■ What this exercise asks ■
A. Return the AceKard 2i forum thread's text from "# Has anyone" to "I mean TempShop.", copied word for word.
B. Write the next part of the AceKard 2i forum thread, picking up after its last line.

■ Text extract ■
# Has anyone here bought an AceKard 2i from GBAtemp?



## Invghost (Dec 4, 2010)

I purchased one from another website and it turned out to be a fake.

I'm waiting for my new one to arrive and I was wondering if anyone had had any problems with it?

Its an AceKard 2i.

Edit: I mean TempShop.


----------



## Stephapanda (Dec 4, 2010)

ShopTemp sells legit acekards.


----------



## Schizoanalysis (Dec 4, 2010)

Stephapanda said:
			
		

> ShopTemp sells legit acekards.



Not any more. I thought they took them off the site.


----------



## gifi4 (Dec 4, 2010)

Invghost said:
			
		

> I purchased one from another website and it turned out to be a fake.
> 
> I'm waiting for my new one to arrive and I was wondering if anyone had had any problems with it?
> 
> ...


NOOO, you mean Shoptemp. LOL


----------



## SixtySixHundred (Dec 4, 2010)

Schizoanalysis said:
			
		

> Stephapanda said:
> 
> 
> 
> ...



AK2is are still there. I just checked.

They are genuine because SHOPTEMP is good!


----------



## Phoenix Goddess (Dec 4, 2010)

SixtySixHundred said:
			
		

> AK2is are still there. I just checked.
> 
> They are genuine because SHOPTEMP is good!



But they can't sell them.


----------



## gifi4 (Dec 4, 2010)

phoenixgoddess27 said:
			
		

> SixtySixHundred said:
> 
> 
> 
> ...


This.
They're just saying "Look, but don't touch"


----------



## Invghost (Dec 4, 2010)

Wait, but I bought one about a week ago..


----------



## iMasaru (Dec 4, 2010)

Invghost said:
			
		

> Wait, but I bought one about a week ago..


yh, they were selling them until just a few days ago. They've closed down the the flashcards section, and dont sell them anymore. You can still see the cards as reference, but cant purchase.


----------



## Invghost (Dec 4, 2010)

What about the card I bought.. is that still on its way?

Sorry, you probably wouldn't know, I already gave away my old acekard, now im worried lol.


----------



## Phoenix Goddess (Dec 4, 2010)

Invghost said:
			
		

> What about the card I bought.. is that still on its way?
> 
> Sorry, you probably wouldn't know, I already gave away my old acekard, now im worried lol.



I believe they said people who ordered one before they stopped selling would still get their orders shipped.


----------



## Invghost (Dec 4, 2010)

I just went in and looked at the order, and it says "This order is marked as Shipped", so I am hoping it is :$


----------



## iMasaru (Dec 4, 2010)

■ Material ■
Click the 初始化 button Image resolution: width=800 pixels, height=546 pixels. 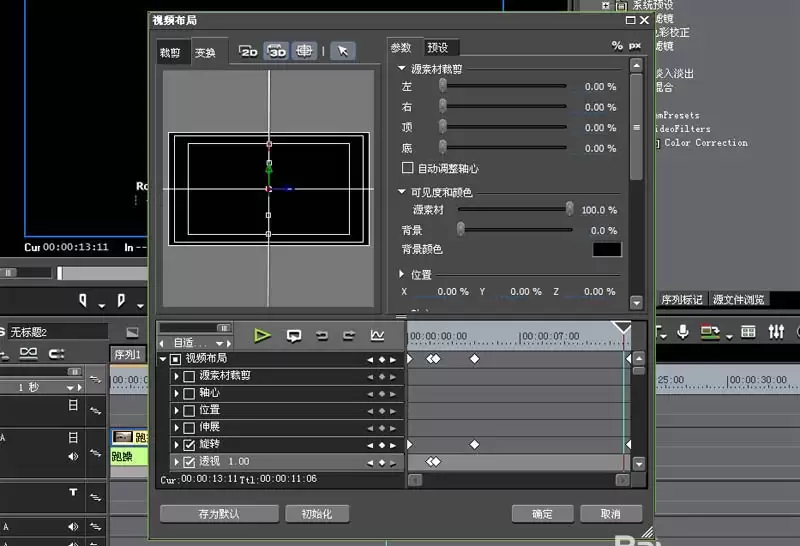317,514
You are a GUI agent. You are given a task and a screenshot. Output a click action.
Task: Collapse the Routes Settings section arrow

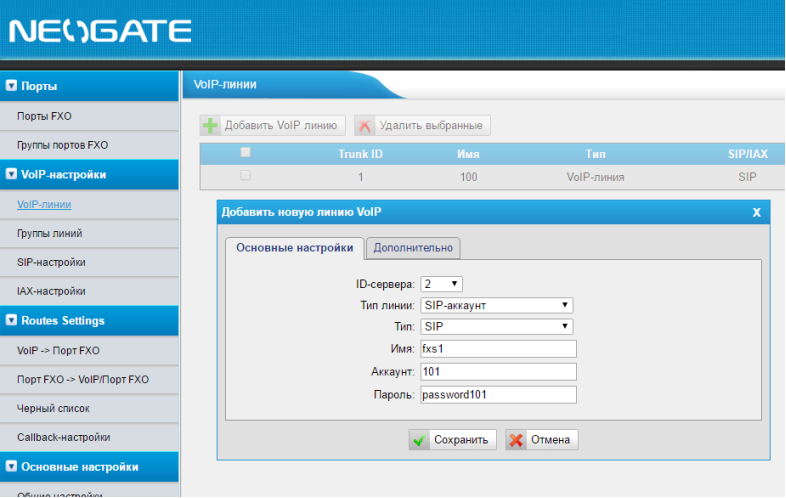(x=12, y=321)
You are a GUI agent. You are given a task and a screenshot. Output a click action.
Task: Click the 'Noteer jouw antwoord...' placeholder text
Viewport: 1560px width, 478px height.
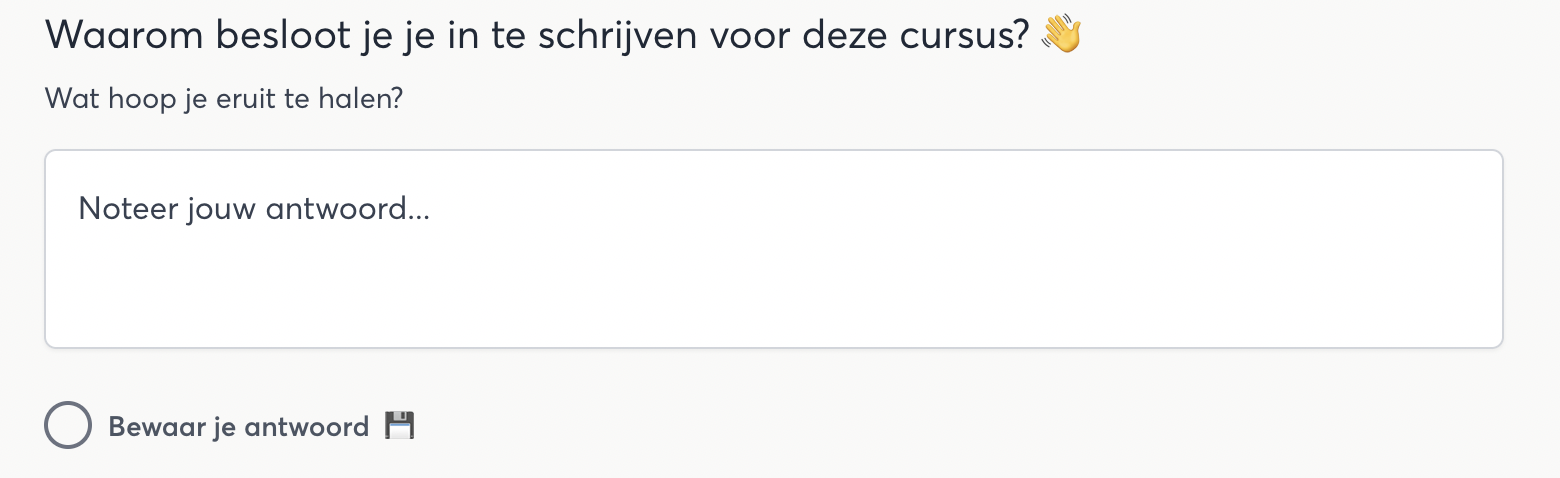coord(254,209)
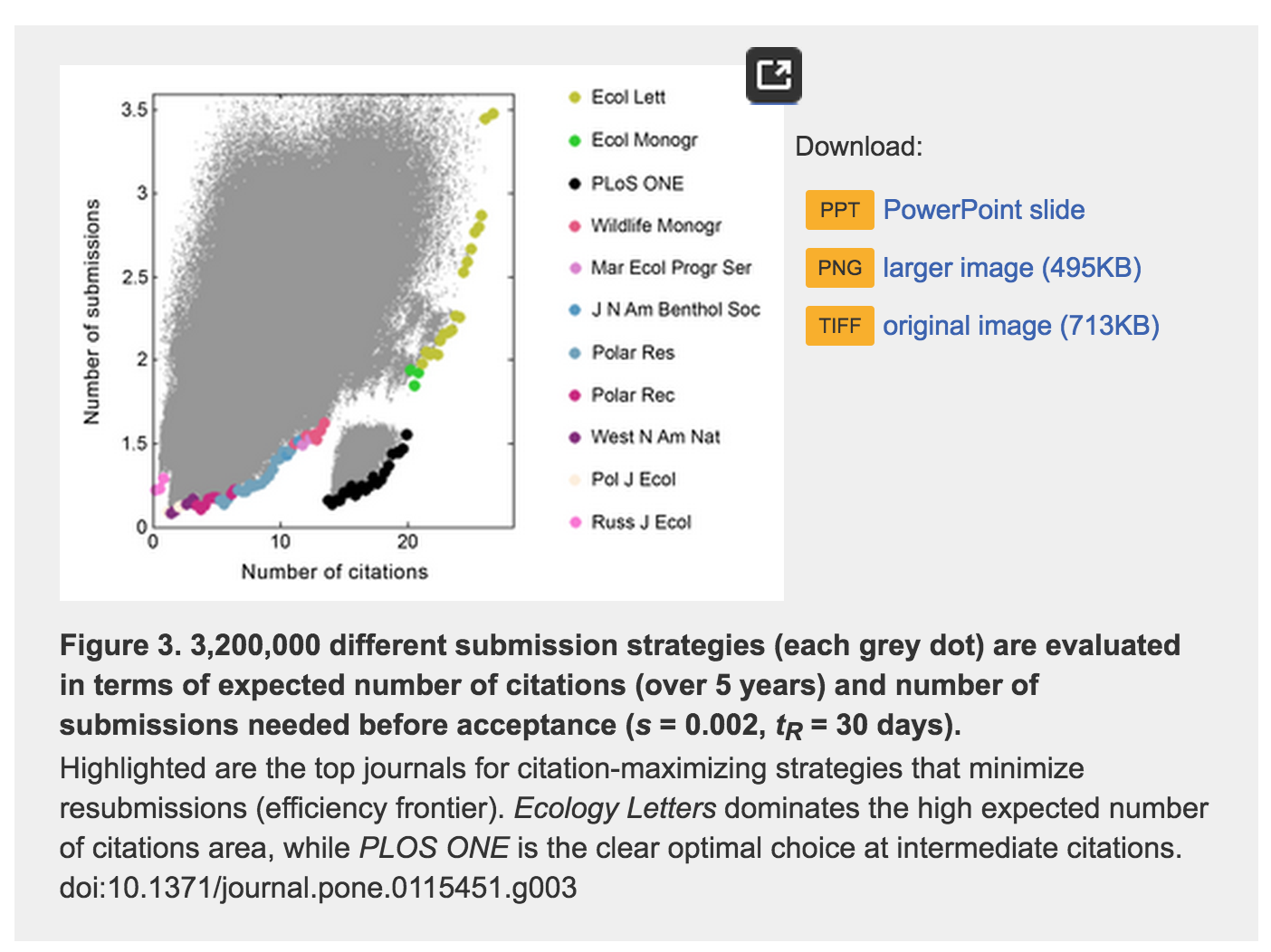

■ Answers to the exercise ■
A.
# Has anyone here bought an AceKard 2i from GBAtemp?



## Invghost (Dec 4, 2010)

I purchased one from another website and it turned out to be a fake.

I'm waiting for my new one to arrive and I was wondering if anyone had had any problems with it?

Its an AceKard 2i.

Edit: I mean TempShop.

B.
QUOTE said:
			
		

> Important message regarding Nintendo DS flash carts
> Due to unfortunate circumstances, we have been forced to stop selling Nintendo DS flash carts. They remain visible on our website for reference only, but you cannot add them to your cart anymore (all "out of stock"). We will be expanding to other product ranges in the future in order to remain an attractive and enjoyable web shop.* NOTE: ALL ORDERS THAT WERE PAID FOR WILL BE SHIPPED NORMALLY. If you were able to pay for your order, it will be shipped.*



that's from the shoptemp site.


----------



## sitton76 (Dec 4, 2010)

you sure about that?
ive seen on their earlyer today that they have some again, plus they removed that post from the news, so they may be selling them again.


----------



## Rydian (Dec 4, 2010)

sitton76 said:
			
		

> you sure about that?
> ive seen on their earlyer today that they have some again, plus they removed that post from the news, so they may be selling them again.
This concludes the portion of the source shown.